A: Across our test pool as a whole, we found no significant ball speed advantage that can be attributed to face technology. It’s true that some drivers worked significantly better for individual golfers than others, but thus far, we’ve found no evidence to suggest that any one brand has a significant ball speed advantage over its competitors.
Q: Does the shaft matter?
A: Absolutely. While changes to spin and launch and spin differences are rarely massive, shaft changes frequently lead to improved accuracy, tighter dispersion, and greater overall consistency.
Q: What should I look for when testing drivers?
A: While golfers have been conditioned to consider distance to the exclusion of nearly everything else, we recommended looking at the little numbers and looking for small circles. When comparing metrics like distance and ball speed, be sure to look at your standard deviations (the small numbers usually found under the big ones on the data screen). Smaller numbers mean better consistency which will usually mean more than an extra yard or two on the golf course. Similarly, look for tighter dispersion ellipses (small circles). We can’t understate the importance of consistency with the driver.
Q: Is there any downside to adjustability?
A: Yes, but… With many designs, adjustable hosels weigh significantly more than their glued alternatives, so manufacturers have to find workarounds to offset the additional weight in an area where additional weight is undesirable. Furthermore, movable weight systems require complex physical structures that eat up otherwise discretionary mass and often have sound and feel consequences. That said, in most cases, the fitting versatility more than offsets those negatives. This is especially true for golfers who choose not to work directly with a fitter.
How Adjusting Loft Impacts Launch and Spin
Did you know that adjusting the loft of your driver by 1° changes launch angle by approximately .8° and alters spin by +/-300RPM?
Q: How are the drivers in test fit to each golfer?
A: We use a fitting process that we call fit from stock. Drivers are fit to each tester using the stock, no up-charge options from each manufacturer. We test with stamped lofts between 9° and 10.5° and fully utilize the fitting capability within each manufacturer’s lineup. This includes leveraging, loft, lie, and face angle adjustability (hosel), movable weights, and available shafts.
Q: How is the Most Wanted Driver Determined
A: To determine the Most Wanted Driver, we look at a variety of performance metrics based on data collected with Foresight GCQuad Launch Monitors. These metrics including ball speed, distance (carry and total), strokes gained, accuracy, and dispersion (shot area). As part of our analysis, we consider the standard deviations of key metrics (consistency), as well as the statistical reliability of the data on a per tester and club basis.
Q: How do you break down the test by Swing Speed?
A: In order to determine the best performing drivers at a given swing speed, we broke the data down into even groups based on testers’ average swing speed.
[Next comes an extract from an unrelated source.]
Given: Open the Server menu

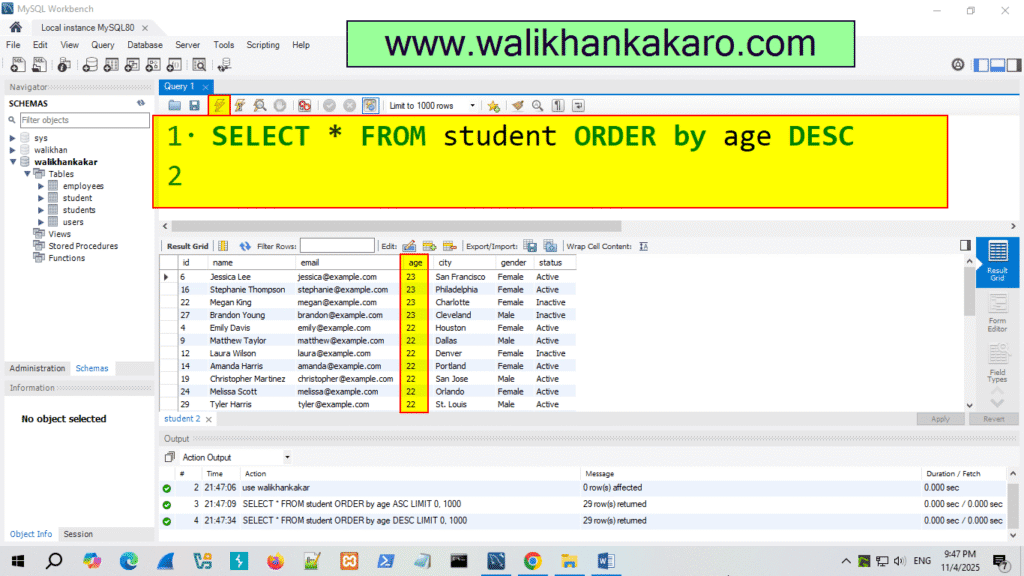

For the low swing speeds, 12 testers in our Most Wanted Driver Test produced driver swing speeds below 95 mph.
Q: How is the “Longest” driver determined?
A: To determine the Longest Driver, we consider the average total yards across the test pool along with the statistical reliability of that data. We also look at a narrower subset of the data that includes only the longest few shots hit by each tester with each club.
Q: How is the “Most Forgiving” driver determined?
A: To determine the Most Forgiving Driver, we focus on a narrower set of metrics that includes: Shot Area (dispersion), Accuracy, and the average standard deviation for ball speed and carry yards.
Q: How much does subjective feedback like looks, sound, and feel factor into your rankings?
A: ZERO. Our rankings are based purely on launch monitor data and quantifiable performance metrics.